* RECORDS FOR THIS TASK
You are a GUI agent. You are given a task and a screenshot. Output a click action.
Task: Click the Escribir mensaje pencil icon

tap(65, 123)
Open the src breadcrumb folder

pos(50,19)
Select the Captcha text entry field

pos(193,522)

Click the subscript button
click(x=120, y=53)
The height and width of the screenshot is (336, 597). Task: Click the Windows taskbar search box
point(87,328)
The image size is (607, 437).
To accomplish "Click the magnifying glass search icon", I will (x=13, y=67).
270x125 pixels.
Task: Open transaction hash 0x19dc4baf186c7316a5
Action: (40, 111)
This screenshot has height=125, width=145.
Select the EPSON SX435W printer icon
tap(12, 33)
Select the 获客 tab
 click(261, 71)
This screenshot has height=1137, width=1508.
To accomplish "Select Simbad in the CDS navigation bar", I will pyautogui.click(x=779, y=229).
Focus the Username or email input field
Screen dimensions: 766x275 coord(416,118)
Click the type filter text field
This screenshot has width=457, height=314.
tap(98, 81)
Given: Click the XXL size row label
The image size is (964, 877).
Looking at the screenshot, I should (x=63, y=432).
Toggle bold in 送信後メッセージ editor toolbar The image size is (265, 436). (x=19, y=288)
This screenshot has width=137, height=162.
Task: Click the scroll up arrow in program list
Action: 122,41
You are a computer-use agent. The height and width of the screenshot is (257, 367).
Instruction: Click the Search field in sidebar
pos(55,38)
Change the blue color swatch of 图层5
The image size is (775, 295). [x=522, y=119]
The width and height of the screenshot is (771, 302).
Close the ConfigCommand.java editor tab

* WRITTEN EXERCISE
Pull out every line in the rows above that contains the string "editor". Upper- and lowercase letters count as different.

* WRITTEN ANSWER
Toggle bold in 送信後メッセージ editor toolbar The image size is (265, 436). (x=19, y=288)
Close the ConfigCommand.java editor tab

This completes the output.